L’episodio gli costa il posto di lavoro e, quella stessa notte, viene brutalmente aggredito da tre giovani borghesi e si difende uccidendoli. Questo episodio segna l’innesco che lo porterà alla follia: ed emblematica è la scena della lenta danza nel bagno pubblico, dove il protagonista sembra, in qualche maniera non ordinaria, ritrovare se stesso. E, non solo lui, ma anche la parte povera della società, vessata dagli stessi borghesi che hanno picchiato Arthur, sembra risvegliarsi e dare inizio a dei disordini interni che rasentano la follia, ma anche la stanchezza di coloro che vengono costantemente schiacciati sotto il peso del denaro – sporco-. Un altro film che si è fortemente impegnato nel tema sociale, è il pluripremiato agli Oscar, sudcoreano Parasite. Diretto da Bong Joon-ho, Parasite affronta il tema della lotta alla sopravvivenza della classe povera, che combatte ogni giorno non solo per emerge, ma anche per riuscire a sfamarsi. E il film lo fa in maniera esplicita, dimostrando le forti differenze che intercorrono tra la classe sociale povera, rappresentata dalla famiglia protagonista del film, i Kim, e la famiglia ricca proveniente da una classe di dirigenti, i Park, la “nemesi”. La prima – palese- disuguaglianza che emerge, è il modo di vivere delle due famiglie: se la prima sopravvive a malapena dentro un seminterrato infestato dagli scarafaggi, e ha problemi ad arrivare a fine mese; la seconda vive in una lussuosa villa che possiede tutti gli agi della moderna tecnologia.

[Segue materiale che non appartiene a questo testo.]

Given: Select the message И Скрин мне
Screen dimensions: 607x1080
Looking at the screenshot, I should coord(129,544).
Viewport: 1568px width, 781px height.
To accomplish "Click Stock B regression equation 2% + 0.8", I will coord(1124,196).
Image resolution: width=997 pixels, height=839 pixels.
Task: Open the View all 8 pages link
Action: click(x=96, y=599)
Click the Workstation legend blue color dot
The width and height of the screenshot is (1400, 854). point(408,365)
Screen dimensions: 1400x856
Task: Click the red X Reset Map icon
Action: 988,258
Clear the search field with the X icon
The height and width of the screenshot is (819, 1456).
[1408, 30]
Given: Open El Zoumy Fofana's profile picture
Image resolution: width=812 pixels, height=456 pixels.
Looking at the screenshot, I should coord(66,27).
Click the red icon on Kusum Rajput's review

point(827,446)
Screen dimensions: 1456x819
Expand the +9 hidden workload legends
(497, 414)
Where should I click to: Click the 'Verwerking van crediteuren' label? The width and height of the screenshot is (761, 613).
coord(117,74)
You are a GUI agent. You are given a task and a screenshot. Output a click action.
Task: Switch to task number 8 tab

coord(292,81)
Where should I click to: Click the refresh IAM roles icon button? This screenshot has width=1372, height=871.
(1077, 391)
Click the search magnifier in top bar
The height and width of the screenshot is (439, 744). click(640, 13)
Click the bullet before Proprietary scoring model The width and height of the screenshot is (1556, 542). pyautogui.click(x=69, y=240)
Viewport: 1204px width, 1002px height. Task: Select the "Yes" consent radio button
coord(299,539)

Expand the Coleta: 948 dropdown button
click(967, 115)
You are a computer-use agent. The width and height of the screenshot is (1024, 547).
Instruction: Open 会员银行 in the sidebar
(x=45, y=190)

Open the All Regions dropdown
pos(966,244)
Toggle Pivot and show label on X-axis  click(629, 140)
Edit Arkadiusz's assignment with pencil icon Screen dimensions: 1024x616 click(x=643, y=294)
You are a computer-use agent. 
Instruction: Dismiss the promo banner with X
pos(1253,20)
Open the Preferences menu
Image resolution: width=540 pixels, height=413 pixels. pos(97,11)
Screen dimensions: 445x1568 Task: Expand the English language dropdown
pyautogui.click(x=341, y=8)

La ruota della fortuna sembra girare in favore della famiglia Kim, quando il fratello maggiore viene assunto come insegnante di inglese per la figlia maggiore della famiglia Park. Il ragazzo, a sua volta, riuscirà tramite stratagemmi a fare assumere anche gli altri suoi familiari. Ed è allora che salterà all’occhio un’altra divergenza lampante: la prima famiglia, benché povera, ha una capacità di adattamento unica, sa come affrontare le difficoltà con l’uso della furbizia, ed è resiliente. E, a dimostrarlo, è stata proprio dalla figlia di mezzo dei Kim che, leggendo articoli su internet riguardo all’arteterapia, riesce a fare calmare il figlio minore della famiglia Park, iniziando a lavorare da loro in maniera brillante. La prima parte del film sembra dare un futuro luminoso e meritocratico alla famiglia Kim, ma subito dopo un interludio dove vengono poste domande fondamentali del tipo: “chi è il vero parassita? La famiglia Kim, che tramite stratagemmi ed inganni, è riuscita a farsi assumera dalla famiglia Park o la famiglia Park che non è capace di fare semplici cose da soli? O lo sono semplicemente entrambi, ma in modo diverso?”. Un riferimento, quindi, alla dialettica hegeliana del servo-padrone. Nella seconda parte del film, le cose andranno male, i trucchi e le furbizie di ritorceranno contro gli stessi Kim, fino ad arrivare al finale, che rappresenta il culmine in cui il padre della famiglia Kim pugnalerà il padre della famiglia Park, poiché più interessato a proteggere se stesso che non la figlia Ki-jung, dall’attacco di un pazzoide. E la morte di Ki-jung, è una metafora: rappresenta la morte della meritocrazia. Dall’uscita in sala di Parasite, tantissime persone sulla soglia della povertà si sono rivisti nei protagonisti, tanto che il film ha scatenato delle proteste pacifiche a lieto fine: il governo sudcoreano ha, infatti, stanziato dei fondi per aiutare chi vive nei seminterrati, così da migliorare il benessere dei meno agiati. Ed ultima, ma non per importanza: Squid Game, la serie TV Netflix più vista al mondo.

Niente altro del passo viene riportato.